Video Shows Death Vallejo Police Concealed For Years
In 2016, Darryl Mefferd encountered Vallejo police officer Jeremy Callinan in the Sutter Solano Medical Center parking lot. He slipped his arms out of a baggy black jacket and waved them around, saying something about epilepsy and operations and people recording him. Callinan told Mefferd to calm down and squeezed his hands behind his back, locking them together with handcuffs.
What happened next in leading to Mefferd’s death is now coming into more detail, thanks to new records and never seen body camera footage. Open Vallejo spoke with forensic experts who said they believe Mefferd’s death was likely a homicide.

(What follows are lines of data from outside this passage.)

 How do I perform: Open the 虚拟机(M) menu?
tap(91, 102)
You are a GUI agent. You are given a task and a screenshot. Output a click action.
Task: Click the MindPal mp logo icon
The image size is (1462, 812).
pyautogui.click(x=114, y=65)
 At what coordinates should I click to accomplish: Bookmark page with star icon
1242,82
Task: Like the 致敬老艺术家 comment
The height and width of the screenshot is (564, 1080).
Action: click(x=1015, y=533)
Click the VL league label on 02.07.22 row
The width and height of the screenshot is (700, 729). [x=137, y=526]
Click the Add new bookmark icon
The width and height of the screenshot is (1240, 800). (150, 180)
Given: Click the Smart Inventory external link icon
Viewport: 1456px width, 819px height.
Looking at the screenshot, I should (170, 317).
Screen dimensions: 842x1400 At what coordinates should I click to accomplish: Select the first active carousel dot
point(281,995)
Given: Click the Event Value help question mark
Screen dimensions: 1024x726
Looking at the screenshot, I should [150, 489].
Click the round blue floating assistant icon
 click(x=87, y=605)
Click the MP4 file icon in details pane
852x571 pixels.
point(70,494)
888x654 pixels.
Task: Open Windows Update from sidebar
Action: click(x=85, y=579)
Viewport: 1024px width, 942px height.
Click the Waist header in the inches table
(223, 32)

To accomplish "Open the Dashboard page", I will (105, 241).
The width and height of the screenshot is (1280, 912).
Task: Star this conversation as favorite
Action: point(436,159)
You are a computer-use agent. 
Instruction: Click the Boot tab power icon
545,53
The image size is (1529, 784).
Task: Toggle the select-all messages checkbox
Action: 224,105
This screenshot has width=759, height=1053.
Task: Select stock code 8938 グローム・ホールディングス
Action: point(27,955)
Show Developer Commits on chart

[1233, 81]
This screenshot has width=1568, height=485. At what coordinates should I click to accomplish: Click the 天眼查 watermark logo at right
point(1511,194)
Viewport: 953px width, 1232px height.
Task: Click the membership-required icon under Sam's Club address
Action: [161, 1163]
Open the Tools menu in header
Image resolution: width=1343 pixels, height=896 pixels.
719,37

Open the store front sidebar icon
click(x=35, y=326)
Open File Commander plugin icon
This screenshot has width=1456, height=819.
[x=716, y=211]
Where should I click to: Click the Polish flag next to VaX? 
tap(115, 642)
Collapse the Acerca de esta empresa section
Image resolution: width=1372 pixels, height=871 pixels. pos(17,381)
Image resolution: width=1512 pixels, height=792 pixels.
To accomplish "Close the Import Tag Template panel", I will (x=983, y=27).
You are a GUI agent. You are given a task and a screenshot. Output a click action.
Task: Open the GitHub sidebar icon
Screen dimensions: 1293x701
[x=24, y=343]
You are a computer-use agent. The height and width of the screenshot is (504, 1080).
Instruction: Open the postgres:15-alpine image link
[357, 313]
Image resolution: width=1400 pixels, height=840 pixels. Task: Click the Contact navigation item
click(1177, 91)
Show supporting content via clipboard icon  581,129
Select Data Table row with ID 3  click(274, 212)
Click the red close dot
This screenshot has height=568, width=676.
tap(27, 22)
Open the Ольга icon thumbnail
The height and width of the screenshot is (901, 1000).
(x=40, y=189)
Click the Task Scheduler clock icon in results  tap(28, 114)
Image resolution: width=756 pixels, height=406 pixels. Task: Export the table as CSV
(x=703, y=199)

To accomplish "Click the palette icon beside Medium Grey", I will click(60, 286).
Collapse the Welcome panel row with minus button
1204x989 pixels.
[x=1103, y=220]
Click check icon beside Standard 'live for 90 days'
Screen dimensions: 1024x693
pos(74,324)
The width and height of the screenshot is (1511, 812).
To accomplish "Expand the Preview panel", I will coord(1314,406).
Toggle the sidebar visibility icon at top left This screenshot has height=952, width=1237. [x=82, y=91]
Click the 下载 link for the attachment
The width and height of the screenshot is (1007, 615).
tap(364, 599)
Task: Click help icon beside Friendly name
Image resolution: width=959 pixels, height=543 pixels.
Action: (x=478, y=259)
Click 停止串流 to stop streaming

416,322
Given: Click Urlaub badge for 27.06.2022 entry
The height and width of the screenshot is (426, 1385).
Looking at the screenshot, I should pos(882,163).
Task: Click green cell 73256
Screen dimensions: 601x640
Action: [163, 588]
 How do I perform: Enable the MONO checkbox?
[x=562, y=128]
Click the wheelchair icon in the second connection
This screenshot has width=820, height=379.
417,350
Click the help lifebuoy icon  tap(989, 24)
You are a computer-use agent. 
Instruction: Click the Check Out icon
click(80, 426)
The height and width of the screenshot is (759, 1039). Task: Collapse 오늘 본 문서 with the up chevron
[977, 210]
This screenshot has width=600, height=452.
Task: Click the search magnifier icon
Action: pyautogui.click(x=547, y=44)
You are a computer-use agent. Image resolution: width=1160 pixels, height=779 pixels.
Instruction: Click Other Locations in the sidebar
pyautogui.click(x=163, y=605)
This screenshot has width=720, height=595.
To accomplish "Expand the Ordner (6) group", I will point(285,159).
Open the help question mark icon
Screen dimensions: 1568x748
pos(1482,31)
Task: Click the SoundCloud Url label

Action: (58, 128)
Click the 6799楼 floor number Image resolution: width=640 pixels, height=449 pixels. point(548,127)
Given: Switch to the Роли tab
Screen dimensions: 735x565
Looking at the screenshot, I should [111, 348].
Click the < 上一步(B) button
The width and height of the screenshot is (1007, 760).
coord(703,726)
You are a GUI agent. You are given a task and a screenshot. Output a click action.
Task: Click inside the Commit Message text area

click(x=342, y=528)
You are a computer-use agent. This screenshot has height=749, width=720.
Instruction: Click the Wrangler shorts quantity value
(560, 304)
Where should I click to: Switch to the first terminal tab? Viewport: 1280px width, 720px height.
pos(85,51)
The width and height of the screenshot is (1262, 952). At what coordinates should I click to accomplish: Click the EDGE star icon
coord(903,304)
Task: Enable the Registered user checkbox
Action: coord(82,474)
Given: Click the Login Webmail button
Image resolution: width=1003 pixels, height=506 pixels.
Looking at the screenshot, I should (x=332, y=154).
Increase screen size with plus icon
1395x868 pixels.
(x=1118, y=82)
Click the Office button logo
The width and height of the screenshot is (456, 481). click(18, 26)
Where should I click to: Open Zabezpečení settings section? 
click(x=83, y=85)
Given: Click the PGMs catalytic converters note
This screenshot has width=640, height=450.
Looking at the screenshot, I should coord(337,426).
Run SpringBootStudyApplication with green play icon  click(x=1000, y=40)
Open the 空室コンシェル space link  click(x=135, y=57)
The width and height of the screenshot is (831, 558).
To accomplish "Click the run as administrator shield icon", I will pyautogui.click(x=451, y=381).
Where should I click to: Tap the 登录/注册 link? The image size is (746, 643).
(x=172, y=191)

In November, the Solano County District Attorney’s Office released to Open Vallejo more than 40 minutes of footage from Callinan’s body-worn camera and in-car camera from the night of the incident, as well as hours of surveillance footage from the scene; more than three hours of audio recordings, including dispatch communications and interviews with Callinan, witnesses, and Mefferd’s family members; and a 577-page binder of investigative reports and autopsy records. The Fairfield Police Department, Solano County Sheriff’s Office, and California Department of Justice have also released records from the Mefferd case in the months since Open Vallejo first uncovered the fatal incident in an investigation published last June, in which three experts said they would have ruled the death a homicide. That story was based on the public records available at the time, interviews with family members, and a confidential source with knowledge of the investigation who was not authorized to speak publicly about it.
The city of Vallejo has yet to release any records from the Mefferd case.
Governor Newsom Unveils Budget Gap, Aims to Cap Undocumented Health Care
California’s fiscal outlook has taken a turn for the worse, Gov. Gavin Newsom said as he unveiled an updated 2025–26 state budget plan on Wednesday with a projected $11.9 billion shortfall.